Phylogenetic tree (RNA-dependent RNA polymerase (L) gene) of the bat paramyxovirus detected in the kidney of a Taphozous theobaldi bat. The tree was generated in Geneious Pro V9 (http://www.geneious.com) using the Maximum Likelihood, Tamura-Nei model (TN93) with Gamma distribution 4 and 1000 bootstrap. The numbers next to the branches indicate the percentage of 1000 bootstrap replicates that support each phylogenetic branch. The tree is drawn to scale, with branch lengths measured in the number of substitutions per site

The temperature on the building where mortality occurred exceeded 42 °C, often reported as a critical atmospheric temperature threshold for bat thermoregulation (Licht and Leitner 1967). The absence of mortality in the cooler buildings, the timing of death in the hottest part of the day, the behavior and clinical signs observed, the sex and age ratios (female and young primarily affected), and the non-specific pathology findings were all consistent with previous reports of heat stress events in bats (Welbergen et al. 2008), although most previous reports involved flying-fox species (Pteropus sp.) (Welbergen et al. 2008). Other C. plicatus colonies in the Battambang Province experienced mass mortalities during the same period (Furey, N., unpublished data). The absence of data on the initial population size of both species precluded a conclusive assessment of the relative impact on both species. Regardless, C. plicatus is a common bat species in Cambodia and Southeast Asia, and provides important ecosystem services (Kunz et al. 2011). For instance, its services in controlling the rice pest White-Backed Planthopper (Sogatella furcifera) were recently valued at 1.2 million USD/year in Thailand alone (Wanger et al. 2014). In addition, the bat guano produced by insectivorous bats is widely used as fertilizer (Thi et al. 2014) and represents a profitable market. Thus, the inability of C. plicatus to cope with extreme temperature events and the potential consequences on long-term population trends may have major impacts on bat communities, ecosystems, and rural livelihood in the region.

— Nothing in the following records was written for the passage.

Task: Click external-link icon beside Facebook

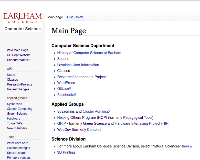Action: (x=75, y=95)
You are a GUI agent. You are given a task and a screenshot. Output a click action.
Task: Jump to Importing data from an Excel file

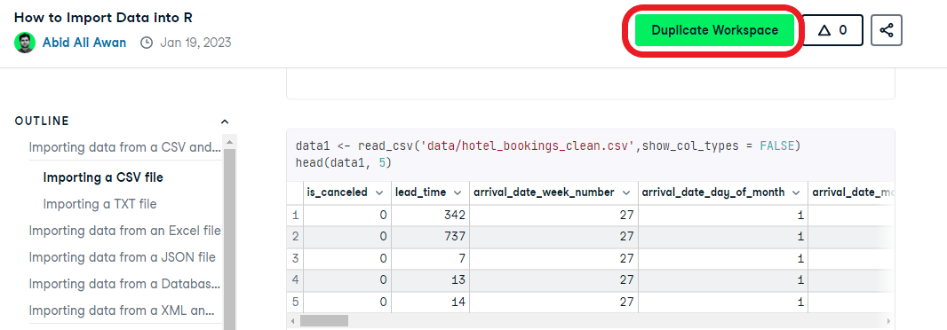pyautogui.click(x=124, y=231)
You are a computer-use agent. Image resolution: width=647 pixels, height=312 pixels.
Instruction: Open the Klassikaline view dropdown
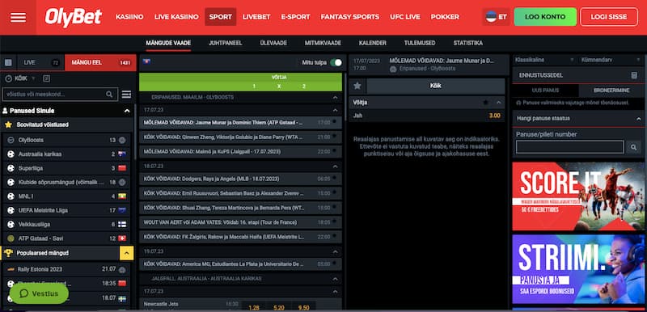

Our findings imply that maintaining vegetation cover around bat colonies may help them to cope with high temperatures. In the context of rapid land-use change in Cambodia (Peterson et al. 2015), it is necessary to understand how vegetation cover influences coping mechanisms. Systematically documenting mass mortality events is important to understand how bat populations could be affected by a changing environment and climate (Welbergen et al. 2008). It also provides an important opportunity to conduct surveillance of pathogens circulating in bat populations and understand how heat-related stress may influence the excretion of pathogens hosted by bats. As such, this report contributes to documenting how changes in land-use and weather patterns influence bat population resilience and health.